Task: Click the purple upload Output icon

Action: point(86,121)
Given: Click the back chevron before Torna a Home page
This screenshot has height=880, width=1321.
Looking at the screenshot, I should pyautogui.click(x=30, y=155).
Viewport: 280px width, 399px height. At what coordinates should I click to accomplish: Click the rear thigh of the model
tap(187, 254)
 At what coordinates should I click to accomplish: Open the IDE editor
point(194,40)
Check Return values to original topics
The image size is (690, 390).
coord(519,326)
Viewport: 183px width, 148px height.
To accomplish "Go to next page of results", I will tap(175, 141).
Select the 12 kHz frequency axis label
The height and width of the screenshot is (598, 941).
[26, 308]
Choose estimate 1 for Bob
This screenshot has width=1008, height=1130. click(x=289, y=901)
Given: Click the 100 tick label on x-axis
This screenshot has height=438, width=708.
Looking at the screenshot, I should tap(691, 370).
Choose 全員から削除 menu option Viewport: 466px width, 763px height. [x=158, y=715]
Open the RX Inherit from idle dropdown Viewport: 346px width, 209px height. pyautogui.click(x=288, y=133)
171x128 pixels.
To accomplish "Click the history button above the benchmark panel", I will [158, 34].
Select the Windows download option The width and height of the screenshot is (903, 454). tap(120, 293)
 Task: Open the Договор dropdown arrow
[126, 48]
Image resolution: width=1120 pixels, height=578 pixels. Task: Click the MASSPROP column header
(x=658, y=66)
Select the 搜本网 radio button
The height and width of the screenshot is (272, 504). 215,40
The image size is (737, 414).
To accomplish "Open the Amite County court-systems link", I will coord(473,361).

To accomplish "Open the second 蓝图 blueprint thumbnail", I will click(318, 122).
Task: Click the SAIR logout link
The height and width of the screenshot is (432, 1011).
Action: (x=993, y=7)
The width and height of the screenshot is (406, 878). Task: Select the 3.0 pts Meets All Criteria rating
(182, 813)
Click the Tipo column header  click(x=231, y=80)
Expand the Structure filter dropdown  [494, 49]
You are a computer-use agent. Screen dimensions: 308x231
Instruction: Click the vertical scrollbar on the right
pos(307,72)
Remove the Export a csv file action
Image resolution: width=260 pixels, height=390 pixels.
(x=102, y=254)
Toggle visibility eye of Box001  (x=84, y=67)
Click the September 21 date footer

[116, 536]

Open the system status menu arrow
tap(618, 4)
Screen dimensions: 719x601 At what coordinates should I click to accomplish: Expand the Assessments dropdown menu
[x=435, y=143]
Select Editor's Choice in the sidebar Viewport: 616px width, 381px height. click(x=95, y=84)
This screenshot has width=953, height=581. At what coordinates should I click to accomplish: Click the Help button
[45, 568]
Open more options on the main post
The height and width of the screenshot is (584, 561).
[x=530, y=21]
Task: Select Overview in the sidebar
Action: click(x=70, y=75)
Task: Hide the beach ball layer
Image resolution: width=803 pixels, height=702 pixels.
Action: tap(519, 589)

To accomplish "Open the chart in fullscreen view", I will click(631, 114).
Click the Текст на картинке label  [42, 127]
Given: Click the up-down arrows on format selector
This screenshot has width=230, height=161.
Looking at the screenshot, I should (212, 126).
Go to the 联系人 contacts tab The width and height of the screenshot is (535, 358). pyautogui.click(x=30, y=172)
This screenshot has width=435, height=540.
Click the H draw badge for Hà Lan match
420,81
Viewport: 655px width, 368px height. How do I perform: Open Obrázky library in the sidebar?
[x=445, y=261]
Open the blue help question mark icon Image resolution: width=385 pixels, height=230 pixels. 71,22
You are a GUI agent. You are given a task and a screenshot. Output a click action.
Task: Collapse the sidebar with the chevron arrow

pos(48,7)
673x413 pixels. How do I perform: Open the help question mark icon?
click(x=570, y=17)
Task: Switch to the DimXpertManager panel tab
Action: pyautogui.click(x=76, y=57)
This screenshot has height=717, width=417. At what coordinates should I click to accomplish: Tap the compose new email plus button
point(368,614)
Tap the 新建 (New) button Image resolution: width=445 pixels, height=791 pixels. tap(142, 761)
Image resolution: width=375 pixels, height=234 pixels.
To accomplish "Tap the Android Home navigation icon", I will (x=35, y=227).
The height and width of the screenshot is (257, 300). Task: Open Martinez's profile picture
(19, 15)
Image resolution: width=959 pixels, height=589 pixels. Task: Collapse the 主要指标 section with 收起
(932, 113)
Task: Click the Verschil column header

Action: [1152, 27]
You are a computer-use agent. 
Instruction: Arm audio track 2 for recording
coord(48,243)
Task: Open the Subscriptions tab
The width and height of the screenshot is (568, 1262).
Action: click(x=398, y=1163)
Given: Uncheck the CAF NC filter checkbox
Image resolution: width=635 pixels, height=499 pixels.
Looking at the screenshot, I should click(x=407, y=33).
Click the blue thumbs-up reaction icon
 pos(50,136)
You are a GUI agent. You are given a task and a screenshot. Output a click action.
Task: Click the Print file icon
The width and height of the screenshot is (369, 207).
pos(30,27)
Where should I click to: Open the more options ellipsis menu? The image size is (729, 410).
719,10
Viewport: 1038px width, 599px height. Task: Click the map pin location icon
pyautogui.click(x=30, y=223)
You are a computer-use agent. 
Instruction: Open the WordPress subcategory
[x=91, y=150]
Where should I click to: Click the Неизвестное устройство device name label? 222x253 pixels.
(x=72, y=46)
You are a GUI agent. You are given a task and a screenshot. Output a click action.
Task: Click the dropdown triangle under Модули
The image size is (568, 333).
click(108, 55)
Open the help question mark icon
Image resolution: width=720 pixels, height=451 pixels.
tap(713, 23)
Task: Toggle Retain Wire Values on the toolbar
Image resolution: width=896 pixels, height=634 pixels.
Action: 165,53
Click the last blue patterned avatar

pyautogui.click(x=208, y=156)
##########
(THE PROBLEM) Retype every record above exactly as it appears.

(SOLUTION FOR THIS PROBLEM)
Task: Click the purple upload Output icon

Action: point(86,121)
Given: Click the back chevron before Torna a Home page
This screenshot has height=880, width=1321.
Looking at the screenshot, I should pyautogui.click(x=30, y=155).
Viewport: 280px width, 399px height. At what coordinates should I click to accomplish: Click the rear thigh of the model
tap(187, 254)
 At what coordinates should I click to accomplish: Open the IDE editor
point(194,40)
Check Return values to original topics
The image size is (690, 390).
coord(519,326)
Viewport: 183px width, 148px height.
To accomplish "Go to next page of results", I will tap(175, 141).
Select the 12 kHz frequency axis label
The height and width of the screenshot is (598, 941).
[26, 308]
Choose estimate 1 for Bob
This screenshot has width=1008, height=1130. click(x=289, y=901)
Given: Click the 100 tick label on x-axis
This screenshot has height=438, width=708.
Looking at the screenshot, I should tap(691, 370).
Choose 全員から削除 menu option Viewport: 466px width, 763px height. [x=158, y=715]
Open the RX Inherit from idle dropdown Viewport: 346px width, 209px height. pyautogui.click(x=288, y=133)
171x128 pixels.
To accomplish "Click the history button above the benchmark panel", I will [158, 34].
Select the Windows download option The width and height of the screenshot is (903, 454). tap(120, 293)
 Task: Open the Договор dropdown arrow
[126, 48]
Image resolution: width=1120 pixels, height=578 pixels. Task: Click the MASSPROP column header
(x=658, y=66)
Select the 搜本网 radio button
The height and width of the screenshot is (272, 504). 215,40
The image size is (737, 414).
To accomplish "Open the Amite County court-systems link", I will coord(473,361).

To accomplish "Open the second 蓝图 blueprint thumbnail", I will click(318, 122).
Task: Click the SAIR logout link
The height and width of the screenshot is (432, 1011).
Action: (x=993, y=7)
The width and height of the screenshot is (406, 878). Task: Select the 3.0 pts Meets All Criteria rating
(182, 813)
Click the Tipo column header  click(x=231, y=80)
Expand the Structure filter dropdown  [494, 49]
You are a computer-use agent. Screen dimensions: 308x231
Instruction: Click the vertical scrollbar on the right
pos(307,72)
Remove the Export a csv file action
Image resolution: width=260 pixels, height=390 pixels.
(x=102, y=254)
Toggle visibility eye of Box001  (x=84, y=67)
Click the September 21 date footer

[116, 536]

Open the system status menu arrow
tap(618, 4)
Screen dimensions: 719x601 At what coordinates should I click to accomplish: Expand the Assessments dropdown menu
[x=435, y=143]
Select Editor's Choice in the sidebar Viewport: 616px width, 381px height. click(x=95, y=84)
This screenshot has width=953, height=581. At what coordinates should I click to accomplish: Click the Help button
[45, 568]
Open more options on the main post
The height and width of the screenshot is (584, 561).
[x=530, y=21]
Task: Select Overview in the sidebar
Action: click(x=70, y=75)
Task: Hide the beach ball layer
Image resolution: width=803 pixels, height=702 pixels.
Action: tap(519, 589)

To accomplish "Open the chart in fullscreen view", I will click(631, 114).
Click the Текст на картинке label  [42, 127]
Given: Click the up-down arrows on format selector
This screenshot has width=230, height=161.
Looking at the screenshot, I should (212, 126).
Go to the 联系人 contacts tab The width and height of the screenshot is (535, 358). pyautogui.click(x=30, y=172)
This screenshot has width=435, height=540.
Click the H draw badge for Hà Lan match
420,81
Viewport: 655px width, 368px height. How do I perform: Open Obrázky library in the sidebar?
[x=445, y=261]
Open the blue help question mark icon Image resolution: width=385 pixels, height=230 pixels. 71,22
You are a GUI agent. You are given a task and a screenshot. Output a click action.
Task: Collapse the sidebar with the chevron arrow

pos(48,7)
673x413 pixels. How do I perform: Open the help question mark icon?
click(x=570, y=17)
Task: Switch to the DimXpertManager panel tab
Action: pyautogui.click(x=76, y=57)
This screenshot has height=717, width=417. At what coordinates should I click to accomplish: Tap the compose new email plus button
point(368,614)
Tap the 新建 (New) button Image resolution: width=445 pixels, height=791 pixels. tap(142, 761)
Image resolution: width=375 pixels, height=234 pixels.
To accomplish "Tap the Android Home navigation icon", I will (x=35, y=227).
The height and width of the screenshot is (257, 300). Task: Open Martinez's profile picture
(19, 15)
Image resolution: width=959 pixels, height=589 pixels. Task: Collapse the 主要指标 section with 收起
(932, 113)
Task: Click the Verschil column header

Action: [1152, 27]
You are a computer-use agent. 
Instruction: Arm audio track 2 for recording
coord(48,243)
Task: Open the Subscriptions tab
The width and height of the screenshot is (568, 1262).
Action: click(x=398, y=1163)
Given: Uncheck the CAF NC filter checkbox
Image resolution: width=635 pixels, height=499 pixels.
Looking at the screenshot, I should click(x=407, y=33).
Click the blue thumbs-up reaction icon
 pos(50,136)
You are a GUI agent. You are given a task and a screenshot. Output a click action.
Task: Click the Print file icon
The width and height of the screenshot is (369, 207).
pos(30,27)
Where should I click to: Open the more options ellipsis menu? The image size is (729, 410).
719,10
Viewport: 1038px width, 599px height. Task: Click the map pin location icon
pyautogui.click(x=30, y=223)
You are a computer-use agent. 
Instruction: Open the WordPress subcategory
[x=91, y=150]
Where should I click to: Click the Неизвестное устройство device name label? 222x253 pixels.
(x=72, y=46)
You are a GUI agent. You are given a task and a screenshot. Output a click action.
Task: Click the dropdown triangle under Модули
The image size is (568, 333).
click(108, 55)
Open the help question mark icon
Image resolution: width=720 pixels, height=451 pixels.
tap(713, 23)
Task: Toggle Retain Wire Values on the toolbar
Image resolution: width=896 pixels, height=634 pixels.
Action: 165,53
Click the last blue patterned avatar

pyautogui.click(x=208, y=156)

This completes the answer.